Mme Marie-Christine Blandin. Ma question s’adressait à M. le secrétaire d’État chargé de l’industrie, mais elle concerne également l’environnement.
La société junior canadienne Colombus Gold annonce une campagne de prospection dans le sous-sol guyanais, afin de préparer une exploitation minière de la société Nordgold.
Alors que ce site, en Guyane, se situe au cœur de la plus grande réserve de biodiversité ; alors que la France s’est engagée, par le protocole de Nagoya, à veiller aux droits des peuples autochtones, dont les ressources et les modes de vie dépendent de la préservation des écosystèmes primaires ; alors que le code minier n’a toujours pas été révisé pour tirer les conséquences des connaissances nouvelles et des erreurs passées, nous nous interrogeons sur l’annonce selon laquelle « les équipements seront sur site en décembre ».
Cette mine n’est pas un filon que l’on éclate au piolet, comme dans les dessins animés, c’est la montagne que l’on pulvérise et qu’on lessive avec des toxiques. Elle est prévue pour s’étendre sur 19 000 hectares, soit, avec la route de 125 kilomètres, deux fois la surface de Paris !
Monsieur le secrétaire d’État, M. Macron a-t-il, oui ou non, signé une autorisation de prospection garantissant l’exclusivité à cette société ? (Exclamations sur les travées du groupe Les Républicains.)
Un sénateur du groupe Les Républicains. Bonne question !

#### Données de l'exercice:
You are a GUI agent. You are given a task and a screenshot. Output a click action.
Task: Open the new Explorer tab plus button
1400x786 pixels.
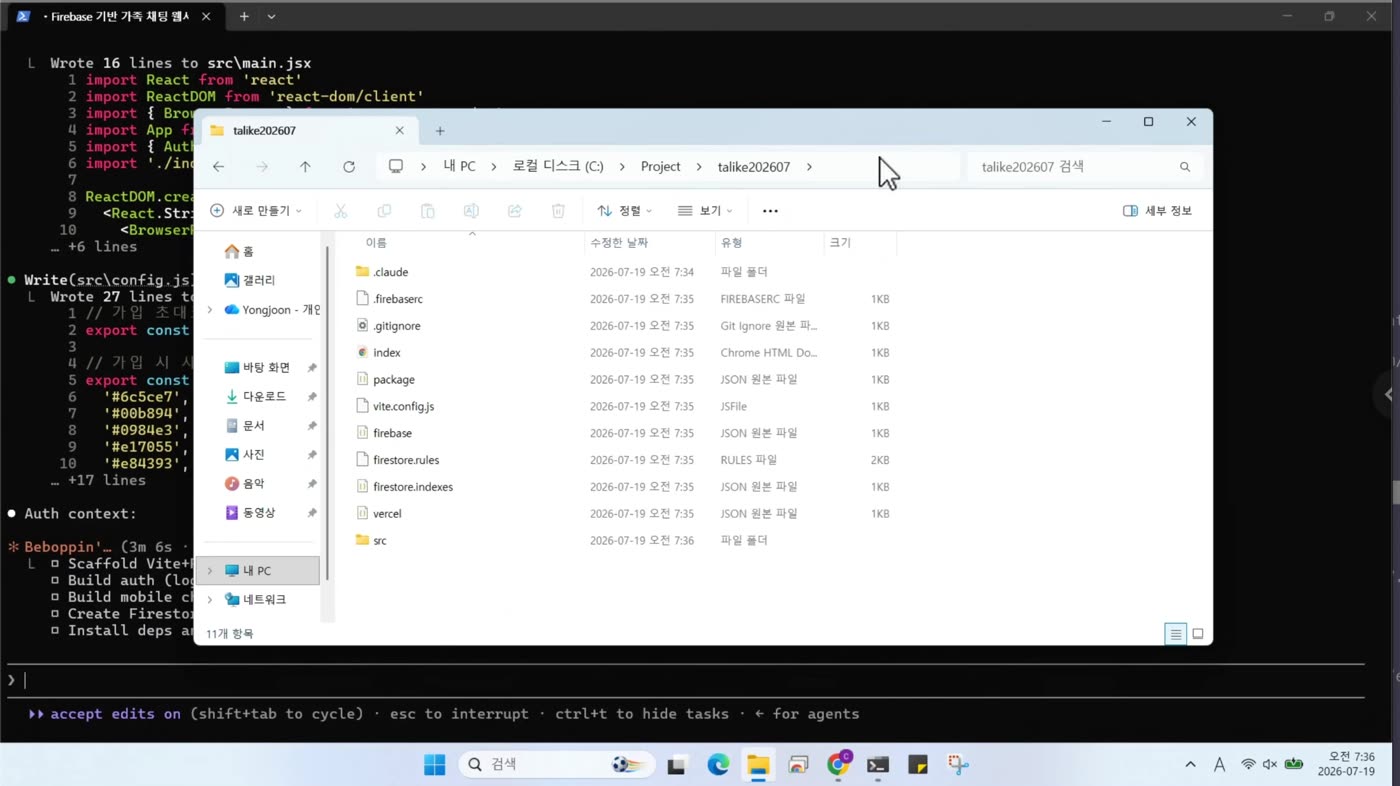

#### Consignes de travail:
Recopiez intégralement l'intervention sur le projet minier en Guyane, sans en changer un seul caractère.

#### Réponse attendue:
Mme Marie-Christine Blandin. Ma question s’adressait à M. le secrétaire d’État chargé de l’industrie, mais elle concerne également l’environnement.
La société junior canadienne Colombus Gold annonce une campagne de prospection dans le sous-sol guyanais, afin de préparer une exploitation minière de la société Nordgold.
Alors que ce site, en Guyane, se situe au cœur de la plus grande réserve de biodiversité ; alors que la France s’est engagée, par le protocole de Nagoya, à veiller aux droits des peuples autochtones, dont les ressources et les modes de vie dépendent de la préservation des écosystèmes primaires ; alors que le code minier n’a toujours pas été révisé pour tirer les conséquences des connaissances nouvelles et des erreurs passées, nous nous interrogeons sur l’annonce selon laquelle « les équipements seront sur site en décembre ».
Cette mine n’est pas un filon que l’on éclate au piolet, comme dans les dessins animés, c’est la montagne que l’on pulvérise et qu’on lessive avec des toxiques. Elle est prévue pour s’étendre sur 19 000 hectares, soit, avec la route de 125 kilomètres, deux fois la surface de Paris !
Monsieur le secrétaire d’État, M. Macron a-t-il, oui ou non, signé une autorisation de prospection garantissant l’exclusivité à cette société ? (Exclamations sur les travées du groupe Les Républicains.)
Un sénateur du groupe Les Républicains. Bonne question !